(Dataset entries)
= = =

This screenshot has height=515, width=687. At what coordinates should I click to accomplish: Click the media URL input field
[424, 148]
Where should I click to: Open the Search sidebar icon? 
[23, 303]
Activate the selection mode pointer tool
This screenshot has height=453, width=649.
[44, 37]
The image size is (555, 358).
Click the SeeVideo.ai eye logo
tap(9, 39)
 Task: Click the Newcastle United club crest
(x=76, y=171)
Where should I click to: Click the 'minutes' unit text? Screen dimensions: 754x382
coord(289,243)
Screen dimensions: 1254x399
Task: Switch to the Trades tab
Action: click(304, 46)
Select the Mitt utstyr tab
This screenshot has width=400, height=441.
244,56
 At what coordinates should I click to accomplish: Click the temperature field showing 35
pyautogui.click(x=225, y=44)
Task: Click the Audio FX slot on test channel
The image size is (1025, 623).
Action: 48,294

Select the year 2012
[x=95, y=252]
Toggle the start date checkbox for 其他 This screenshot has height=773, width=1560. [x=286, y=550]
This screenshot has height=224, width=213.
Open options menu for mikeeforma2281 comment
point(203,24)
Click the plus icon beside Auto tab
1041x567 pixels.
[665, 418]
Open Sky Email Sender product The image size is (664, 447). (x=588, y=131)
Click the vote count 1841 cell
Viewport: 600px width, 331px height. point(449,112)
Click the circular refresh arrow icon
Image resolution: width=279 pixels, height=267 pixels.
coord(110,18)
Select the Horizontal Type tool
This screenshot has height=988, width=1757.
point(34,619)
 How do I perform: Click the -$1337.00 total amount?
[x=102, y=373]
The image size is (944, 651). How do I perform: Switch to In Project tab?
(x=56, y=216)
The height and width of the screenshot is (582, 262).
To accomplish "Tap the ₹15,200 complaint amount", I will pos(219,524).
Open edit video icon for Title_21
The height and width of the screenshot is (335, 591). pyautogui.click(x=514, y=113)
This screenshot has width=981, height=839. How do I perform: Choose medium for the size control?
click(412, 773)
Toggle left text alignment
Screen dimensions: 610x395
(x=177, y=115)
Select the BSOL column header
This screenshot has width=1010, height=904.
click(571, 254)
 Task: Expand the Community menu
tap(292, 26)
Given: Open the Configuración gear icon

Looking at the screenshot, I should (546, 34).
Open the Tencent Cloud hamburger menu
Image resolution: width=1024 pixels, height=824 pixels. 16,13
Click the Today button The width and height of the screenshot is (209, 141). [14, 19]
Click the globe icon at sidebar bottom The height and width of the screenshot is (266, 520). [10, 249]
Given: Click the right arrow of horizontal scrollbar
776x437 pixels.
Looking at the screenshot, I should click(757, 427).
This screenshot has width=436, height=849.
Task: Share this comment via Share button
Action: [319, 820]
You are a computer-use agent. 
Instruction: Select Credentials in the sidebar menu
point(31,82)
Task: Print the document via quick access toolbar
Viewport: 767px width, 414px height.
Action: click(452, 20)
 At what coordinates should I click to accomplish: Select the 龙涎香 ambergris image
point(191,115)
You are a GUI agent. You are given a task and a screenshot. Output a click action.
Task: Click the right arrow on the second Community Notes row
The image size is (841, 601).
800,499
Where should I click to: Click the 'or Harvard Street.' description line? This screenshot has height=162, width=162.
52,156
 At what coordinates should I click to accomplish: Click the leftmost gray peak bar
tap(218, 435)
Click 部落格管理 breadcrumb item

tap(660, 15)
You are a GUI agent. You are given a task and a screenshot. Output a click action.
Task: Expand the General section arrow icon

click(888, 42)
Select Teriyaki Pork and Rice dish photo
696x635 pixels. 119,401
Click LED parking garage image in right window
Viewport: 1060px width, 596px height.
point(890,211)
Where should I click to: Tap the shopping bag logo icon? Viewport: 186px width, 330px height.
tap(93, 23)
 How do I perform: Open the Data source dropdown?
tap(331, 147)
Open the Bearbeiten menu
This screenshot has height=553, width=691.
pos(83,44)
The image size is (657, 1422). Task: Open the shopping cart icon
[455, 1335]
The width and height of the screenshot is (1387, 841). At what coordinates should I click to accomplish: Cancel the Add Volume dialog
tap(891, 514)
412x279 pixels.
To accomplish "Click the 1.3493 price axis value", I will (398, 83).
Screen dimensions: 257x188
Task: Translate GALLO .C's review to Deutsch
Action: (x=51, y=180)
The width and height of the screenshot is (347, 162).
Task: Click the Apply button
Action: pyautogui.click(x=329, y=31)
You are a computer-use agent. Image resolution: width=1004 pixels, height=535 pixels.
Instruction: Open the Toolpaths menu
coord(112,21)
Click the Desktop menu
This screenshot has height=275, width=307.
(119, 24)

= = =

● The exercise
Please retype every row above word for word, with no changes.

● Completed task
This screenshot has height=515, width=687. At what coordinates should I click to accomplish: Click the media URL input field
[424, 148]
Where should I click to: Open the Search sidebar icon? 
[23, 303]
Activate the selection mode pointer tool
This screenshot has height=453, width=649.
[44, 37]
The image size is (555, 358).
Click the SeeVideo.ai eye logo
tap(9, 39)
 Task: Click the Newcastle United club crest
(x=76, y=171)
Where should I click to: Click the 'minutes' unit text? Screen dimensions: 754x382
coord(289,243)
Screen dimensions: 1254x399
Task: Switch to the Trades tab
Action: click(304, 46)
Select the Mitt utstyr tab
This screenshot has width=400, height=441.
244,56
 At what coordinates should I click to accomplish: Click the temperature field showing 35
pyautogui.click(x=225, y=44)
Task: Click the Audio FX slot on test channel
The image size is (1025, 623).
Action: 48,294

Select the year 2012
[x=95, y=252]
Toggle the start date checkbox for 其他 This screenshot has height=773, width=1560. [x=286, y=550]
This screenshot has height=224, width=213.
Open options menu for mikeeforma2281 comment
point(203,24)
Click the plus icon beside Auto tab
1041x567 pixels.
[665, 418]
Open Sky Email Sender product The image size is (664, 447). (x=588, y=131)
Click the vote count 1841 cell
Viewport: 600px width, 331px height. point(449,112)
Click the circular refresh arrow icon
Image resolution: width=279 pixels, height=267 pixels.
coord(110,18)
Select the Horizontal Type tool
This screenshot has height=988, width=1757.
point(34,619)
 How do I perform: Click the -$1337.00 total amount?
[x=102, y=373]
The image size is (944, 651). How do I perform: Switch to In Project tab?
(x=56, y=216)
The height and width of the screenshot is (582, 262).
To accomplish "Tap the ₹15,200 complaint amount", I will pos(219,524).
Open edit video icon for Title_21
The height and width of the screenshot is (335, 591). pyautogui.click(x=514, y=113)
This screenshot has width=981, height=839. How do I perform: Choose medium for the size control?
click(412, 773)
Toggle left text alignment
Screen dimensions: 610x395
(x=177, y=115)
Select the BSOL column header
This screenshot has width=1010, height=904.
click(571, 254)
 Task: Expand the Community menu
tap(292, 26)
Given: Open the Configuración gear icon

Looking at the screenshot, I should (546, 34).
Open the Tencent Cloud hamburger menu
Image resolution: width=1024 pixels, height=824 pixels. 16,13
Click the Today button The width and height of the screenshot is (209, 141). [14, 19]
Click the globe icon at sidebar bottom The height and width of the screenshot is (266, 520). [10, 249]
Given: Click the right arrow of horizontal scrollbar
776x437 pixels.
Looking at the screenshot, I should click(757, 427).
This screenshot has width=436, height=849.
Task: Share this comment via Share button
Action: [319, 820]
You are a computer-use agent. 
Instruction: Select Credentials in the sidebar menu
point(31,82)
Task: Print the document via quick access toolbar
Viewport: 767px width, 414px height.
Action: click(452, 20)
 At what coordinates should I click to accomplish: Select the 龙涎香 ambergris image
point(191,115)
You are a GUI agent. You are given a task and a screenshot. Output a click action.
Task: Click the right arrow on the second Community Notes row
The image size is (841, 601).
800,499
Where should I click to: Click the 'or Harvard Street.' description line? This screenshot has height=162, width=162.
52,156
 At what coordinates should I click to accomplish: Click the leftmost gray peak bar
tap(218, 435)
Click 部落格管理 breadcrumb item

tap(660, 15)
You are a GUI agent. You are given a task and a screenshot. Output a click action.
Task: Expand the General section arrow icon

click(888, 42)
Select Teriyaki Pork and Rice dish photo
696x635 pixels. 119,401
Click LED parking garage image in right window
Viewport: 1060px width, 596px height.
point(890,211)
Where should I click to: Tap the shopping bag logo icon? Viewport: 186px width, 330px height.
tap(93, 23)
 How do I perform: Open the Data source dropdown?
tap(331, 147)
Open the Bearbeiten menu
This screenshot has height=553, width=691.
pos(83,44)
The image size is (657, 1422). Task: Open the shopping cart icon
[455, 1335]
The width and height of the screenshot is (1387, 841). At what coordinates should I click to accomplish: Cancel the Add Volume dialog
tap(891, 514)
412x279 pixels.
To accomplish "Click the 1.3493 price axis value", I will (398, 83).
Screen dimensions: 257x188
Task: Translate GALLO .C's review to Deutsch
Action: (x=51, y=180)
The width and height of the screenshot is (347, 162).
Task: Click the Apply button
Action: pyautogui.click(x=329, y=31)
You are a computer-use agent. Image resolution: width=1004 pixels, height=535 pixels.
Instruction: Open the Toolpaths menu
coord(112,21)
Click the Desktop menu
This screenshot has height=275, width=307.
(119, 24)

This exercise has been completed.